I have to write a bulk operation version of something our webapp
lets you do on a more limited basis from the UI. The desired
operation is to assign objects to a category. A category can have
multiple objects but a given object can only be in one category.
The workflow for the task is:
1) Using the browser, a file of the following form is uploaded:
# ObjectID, CategoryID
Oid1, Cid1
Oid2, Cid1
Oid3, Cid2
Oid4, Cid2
[etc.]
The file will most likely have tens to hundreds of lines, but
definitely could have thousands of lines.
In an ideal world a given object id would only occur once in the file
(reflecting the fact that an object can only be assigned to one category)
But since the file is created outside of our control, there's no guarantee
that's actually true and the processing has to deal with that possibility.
2) The server will receive the file, parse it, pre-process it
and show a page something like:
723 objects to be assigned to 126 categories
142 objects not found
42 categories not found
Do you want to continue?
[Yes] [No]
3) If the user clicks the Yes button, the server will
actually do the work.
Since I don't want to parse the file in both steps (2) and (3), as
part of (2), I need to build a container that will live across
requests and hold a useful representation of the data that will let me
easily provide the data to populate the "preview" page and will let me
efficiently do the actual work. (While obviously we have sessions, we
normally keep very little in-memory session state.)
There is an existing
assignObjectsToCategory(Set<ObjectId> objectIds, CategoryId categoryId)
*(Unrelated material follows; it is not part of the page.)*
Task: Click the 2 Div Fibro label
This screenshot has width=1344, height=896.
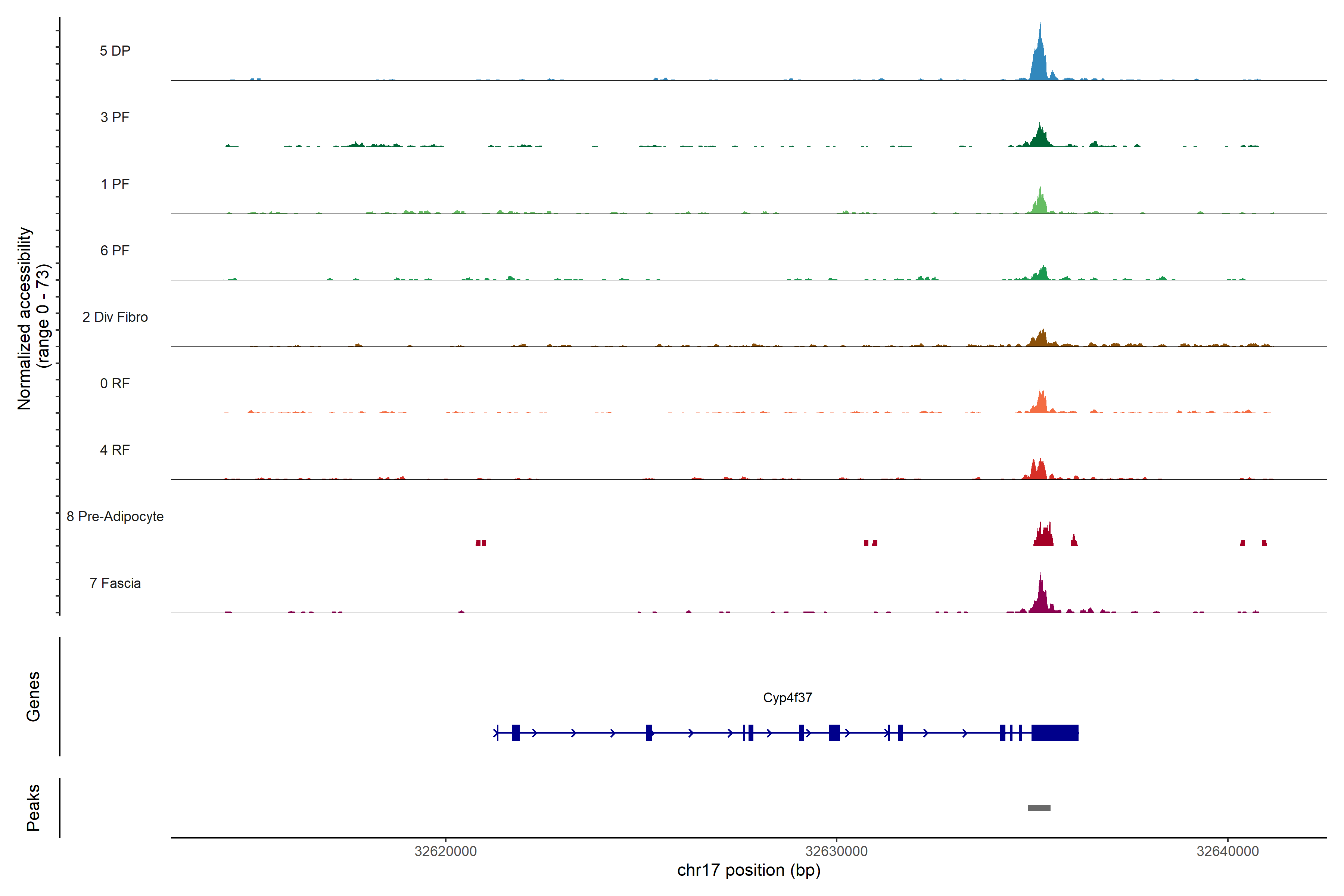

function that is used when assignment is done through the UI. It is
highly desireable for the bulk operation to also use this API since it
does a bunch of other business logic in addition to the simple
assignment and we need that same business logic to run when this bulk
assign is done.
Initially it was going to be OK that if the file "illegally" specified
multiple categories for a given object -- it would be OK to assign the
object abitrarily to one of the categories the file associated it
with.
So I was initially thinking that in step (2) as I went through the
file I would build up and put into the cross-request container a
Map<CategoryId, Set<ObjectId>> (specifically a HashMap for quick
lookup and insertion) and then when it was time to do the work I could
just iterate on the map and for each CategoryId pull out the
associated Set<ObjectId> and pass them into assignObjectsToCategory().
However, the requirement on how to handle duplicate ObjectIds changed.
And they are now to be handled as follows:
If an ObjectId appears multiple times in the file and
all times is associated with the same CategoryId, assign
the object to that category.
If an ObjectId appears multiple times in the file and
is associated with different CategoryIds, consider that
an error and make mention of it on the "preview" page.
That seems to mess up my Map<CategoryId, Set<ObjectId>> strategy
since it doesn't provide a good way to detect that the ObjectId I
just read out of the file is already associated with a CategoryId.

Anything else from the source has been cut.